Durante uma saída de campo na Floresta do Aruá, registramos uma cena incomum: uma preguiça-de-coleira acompanhada de três filhotes — um recém-nascido e outros dois maiores e do mesmo tamanho.
A cena chamou a atenção pois a preguiça-de-coleira (Bradypus torquatus) normalmente apresenta apenas um filhote por gestação, e os intervalos reprodutivos da espécie não sugerem a presença simultânea de diferentes ninhadas sob cuidado direto da mesma fêmea.

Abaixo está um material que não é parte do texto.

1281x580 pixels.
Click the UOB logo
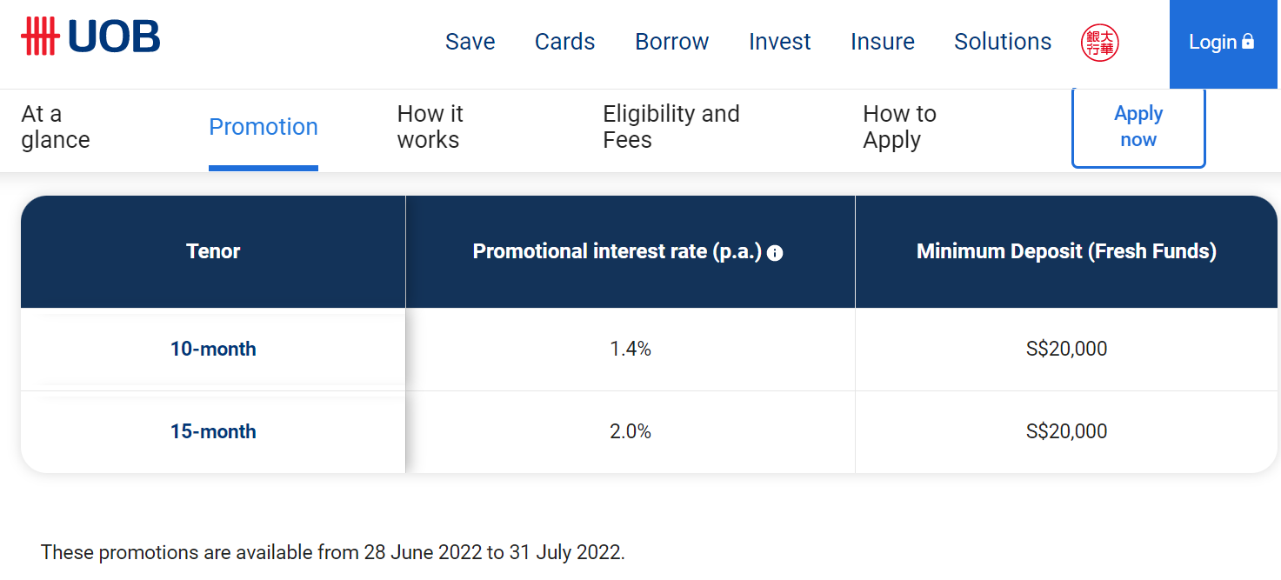coord(90,37)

Enquanto observávamos, um novo elemento tornou o registro ainda mais raro: um macho se aproximou da fêmea com comportamento reprodutivo evidente.
No momento da aproximação, os três filhotes deixaram o corpo da mãe, e a fêmea então acasalou com o macho. Após o acasalamento, o macho se afastou e, em seguida, os três filhotes retornaram ao corpo da mãe.

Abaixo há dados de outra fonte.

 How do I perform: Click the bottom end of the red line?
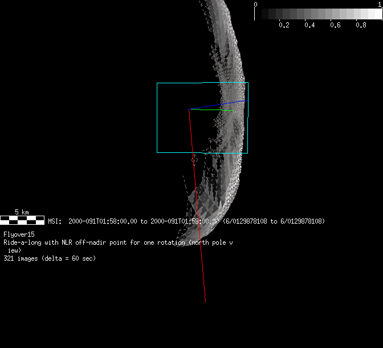(205, 301)
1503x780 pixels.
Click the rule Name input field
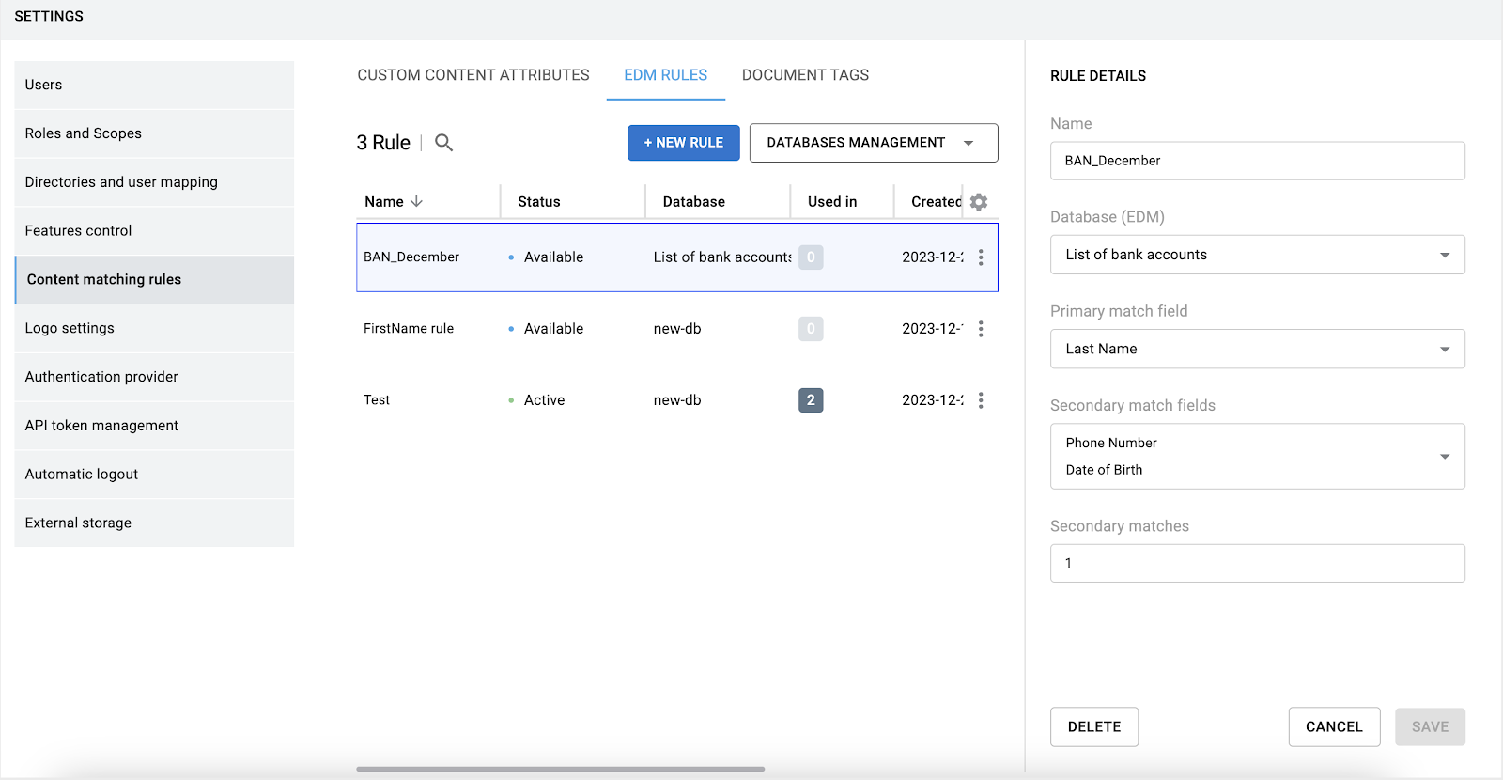1257,161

Diante disso, surgem muitas perguntas. Estaríamos diante de filhotes de diferentes gestações permanecendo sob cuidado simultâneo? Um evento reprodutivo fora do padrão descrito? Um comportamento ainda não documentado para a espécie?
E mais: estaria um novo ciclo reprodutivo se iniciando enquanto outros filhotes ainda permanecem sob cuidado materno?

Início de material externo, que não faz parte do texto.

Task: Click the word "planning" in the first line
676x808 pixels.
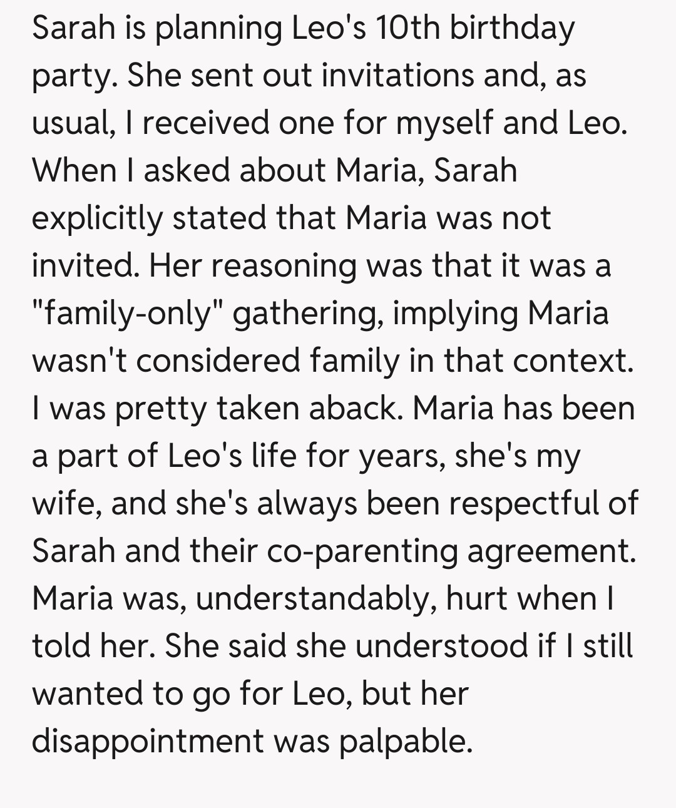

Seguimos acompanhando e registrando cuidadosamente a ocorrência. Cada observação de campo amplia nosso entendimento sobre a biologia e o comportamento da espécie — especialmente em um cenário de fragmentação florestal, onde mudanças ambientais podem influenciar dinâmicas naturais.
A ciência começa com perguntas. E a floresta continua nos mostrando que ainda há muito a aprender.
E seguimos juntos, conectando preguiças, pessoas e florestas.